On the day of surgery, patients receive 5,000 units of heparin subcutaneously prior to induction of anesthesia, preferably in the preoperative holding area.12 In the operating room, general endotracheal anesthesia is induced and flexible endoscopy performed by the surgeon. Care is taken to minimize air insufflation during the endoscopic evaluation. The esophagus is inspected and the stomach is decompressed as much as possible, given the anatomy of the patient. The patient is then positioned for laparoscopy. Our preferred approach for positioning of the patient is supine with the surgeon on the patient’s right side and the assistant on the left. A subhepatic liver retractor is used, so the patient is placed to the far right of the operating room table. A foot stop is placed to facilitate reverse Trendelenburg positioning. Sequential compression devices are placed on the legs bilaterally. A Foley catheter is placed. The patient’s arms are rotated away from the patient, secured to an arm board at a 45-degree angle from the bed and carefully padded. This angle provides adequate access to the operating table and minimizes the risk of stretch injury to the brachial plexus. The abdomen is then prepped and draped and intravenous antibiotics administered for wound infection prophylaxis.

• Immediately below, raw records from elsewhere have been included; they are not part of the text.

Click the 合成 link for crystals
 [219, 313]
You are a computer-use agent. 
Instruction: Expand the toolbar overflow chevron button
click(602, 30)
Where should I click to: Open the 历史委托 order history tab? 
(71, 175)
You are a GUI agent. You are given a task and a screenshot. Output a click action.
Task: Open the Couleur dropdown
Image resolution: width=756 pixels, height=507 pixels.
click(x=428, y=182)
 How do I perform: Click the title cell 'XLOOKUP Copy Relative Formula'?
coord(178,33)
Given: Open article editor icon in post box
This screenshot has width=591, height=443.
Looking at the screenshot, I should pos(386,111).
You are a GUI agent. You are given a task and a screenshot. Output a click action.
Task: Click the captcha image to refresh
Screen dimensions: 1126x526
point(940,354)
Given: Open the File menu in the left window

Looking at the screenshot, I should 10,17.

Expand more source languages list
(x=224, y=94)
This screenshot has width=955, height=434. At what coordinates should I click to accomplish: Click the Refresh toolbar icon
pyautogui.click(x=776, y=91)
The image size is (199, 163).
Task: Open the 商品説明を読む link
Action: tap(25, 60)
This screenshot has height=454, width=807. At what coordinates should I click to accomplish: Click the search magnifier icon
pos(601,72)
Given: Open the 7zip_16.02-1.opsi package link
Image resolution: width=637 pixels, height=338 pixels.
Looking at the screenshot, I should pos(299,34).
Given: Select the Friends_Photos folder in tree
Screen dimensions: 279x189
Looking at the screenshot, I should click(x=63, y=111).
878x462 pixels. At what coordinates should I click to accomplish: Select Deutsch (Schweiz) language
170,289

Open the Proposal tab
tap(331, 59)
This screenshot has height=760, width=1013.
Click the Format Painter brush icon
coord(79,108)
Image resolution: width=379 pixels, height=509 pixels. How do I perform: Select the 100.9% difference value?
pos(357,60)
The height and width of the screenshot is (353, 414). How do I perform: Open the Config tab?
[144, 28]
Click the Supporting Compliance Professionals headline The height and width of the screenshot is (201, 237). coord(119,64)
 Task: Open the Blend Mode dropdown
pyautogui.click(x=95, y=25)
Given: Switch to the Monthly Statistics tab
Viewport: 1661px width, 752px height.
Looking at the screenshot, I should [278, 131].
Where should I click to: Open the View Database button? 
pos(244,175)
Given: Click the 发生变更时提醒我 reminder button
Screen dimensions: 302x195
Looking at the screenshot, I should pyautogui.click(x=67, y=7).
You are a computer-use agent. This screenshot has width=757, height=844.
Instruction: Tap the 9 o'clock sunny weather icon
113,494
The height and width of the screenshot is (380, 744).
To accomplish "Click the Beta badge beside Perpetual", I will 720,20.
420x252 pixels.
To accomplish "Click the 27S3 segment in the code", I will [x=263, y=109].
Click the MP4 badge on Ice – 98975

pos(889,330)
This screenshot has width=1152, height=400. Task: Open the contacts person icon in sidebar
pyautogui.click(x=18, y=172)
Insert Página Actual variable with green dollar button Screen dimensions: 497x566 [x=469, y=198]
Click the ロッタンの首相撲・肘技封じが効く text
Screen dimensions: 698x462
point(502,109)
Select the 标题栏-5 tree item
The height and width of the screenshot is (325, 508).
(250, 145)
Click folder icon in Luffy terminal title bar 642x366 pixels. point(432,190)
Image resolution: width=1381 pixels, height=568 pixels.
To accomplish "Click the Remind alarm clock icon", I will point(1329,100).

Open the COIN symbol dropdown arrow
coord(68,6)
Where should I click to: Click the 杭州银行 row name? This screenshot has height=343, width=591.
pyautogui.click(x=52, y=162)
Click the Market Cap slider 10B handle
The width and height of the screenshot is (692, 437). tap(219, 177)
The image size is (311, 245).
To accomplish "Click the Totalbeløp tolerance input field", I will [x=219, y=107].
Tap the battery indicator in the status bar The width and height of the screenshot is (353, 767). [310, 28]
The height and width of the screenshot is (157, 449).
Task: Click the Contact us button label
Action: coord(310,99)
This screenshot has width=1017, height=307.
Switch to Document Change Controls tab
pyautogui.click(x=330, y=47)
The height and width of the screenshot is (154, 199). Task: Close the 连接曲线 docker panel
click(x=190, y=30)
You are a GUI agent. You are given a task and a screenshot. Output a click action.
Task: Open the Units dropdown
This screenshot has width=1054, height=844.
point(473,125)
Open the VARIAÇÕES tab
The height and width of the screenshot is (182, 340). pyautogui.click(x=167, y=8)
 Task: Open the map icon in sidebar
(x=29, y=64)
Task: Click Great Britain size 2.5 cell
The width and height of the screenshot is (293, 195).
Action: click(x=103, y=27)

Proper port placement is the key to successful execution of the operation. Because of the extensive mediastinal dissection required to reduce the hernia sac and to fully mobilize the esophagus, placement of the ports in the upper aspect of the abdomen is critical. To accomplish this, we identify the midline from the xiphoid to the umbilicus and use a skin marker to divide the distance into thirds (Fig. 11.2). In morbidly obese patients, attention to the distance from the costal margins to the pelvis using the bony anatomy will assist with gauging proper port placement. In the majority of patients, five ports are used. Using the open, blunt port cut down technique, a 10-mm Hassan port,13 is placed in the right paramedian line approximately one-third of the way from the xiphoid to the umbilicus, taking care to avoid dissection into the falciform ligament. Insufflation pressures are set at between 12 and 15 mm Hg, depending on the patient’s hemodynamics and intraoperative visibility. In compromised patients with poor cardiopulmonary risk, we have found that many can be repaired with insufflation pressure ranging from 8 to 10 mm Hg routinely. Once we have confirmed proper positioning of the Hassan port within the peritoneal cavity, full insufflation is achieved. Port placement then proceeds under direct vision. The assistant’s ports are positioned to the left of the midline. The assistant’s left hand holds the camera, which is passed via a 5- or 10-mm port in the left paramedian line at approximately the same level or slightly lower than the Hassan port in the right paramedian line. The assistant’s right hand is directly below the costal margin in the midclavicular line and is used for retraction. The surgeon’s ports include the Hassan port, through which an energy device is passed for use in sharp dissection. A 5-mm port for the surgeon’s left hand is placed in the right midclavicular line directly below the costal margin. It is critical that the subcostal ports on either side be at least a hands breath (9 to 10 cm) from the paramedian ports as closer positioning creates the potential for interference between the instruments during the procedure. Liver retraction can be accomplished either using a subxiphoid position or through a 5-mm port in the far right lateral subcostal position, depending upon the type of liver retractor to be used.